Peter Overby
Peter Overby has covered Washington power, money, and influence since a foresighted NPR editor created the beat in 1994.
Overby has covered scandals involving House Speaker Newt Gingrich, President Bill Clinton, lobbyist Jack Abramoff and others. He tracked the rise of campaign finance regulation as Congress passed campaign finance reform laws, and the rise of deregulation as Citizens United and other Supreme Court decisions rolled those laws back.

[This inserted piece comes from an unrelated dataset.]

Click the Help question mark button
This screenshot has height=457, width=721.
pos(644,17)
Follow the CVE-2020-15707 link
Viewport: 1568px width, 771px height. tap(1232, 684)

During President Trump's first year in office, Overby was on a team of NPR journalists covering conflicts of interest sparked by the Trump family business. He did some of the early investigations of dark money, dissecting a money network that influenced a Michigan judicial election in 2013, and — working with the Center for Investigative Reporting — surfacing below-the-radar attack groups in the 2008 presidential election.

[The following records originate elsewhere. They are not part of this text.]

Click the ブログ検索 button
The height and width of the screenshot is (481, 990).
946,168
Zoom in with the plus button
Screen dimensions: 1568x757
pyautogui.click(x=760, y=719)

In 2009, Overby co-reported Dollar Politics, a multimedia series on lawmakers, lobbyists and money as the Senate debated the Affordable Care Act. The series received an award for excellence from the Capitol Hill-based Radio and Television Correspondents Association. Earlier, he won an Alfred I. duPont-Columbia University Silver Baton for his coverage of the 2000 elections and 2001 Senate debate on campaign finance reform.
Prior to NPR, Overby was an editor/reporter for Common Cause Magazine, where he shared an Investigative Reporters and Editors award. He worked on daily newspapers for 10 years, and has freelanced for publications ranging from Utne Reader and the Congressional Quarterly Guide To Congress to the Los Angeles Times and Washington Post.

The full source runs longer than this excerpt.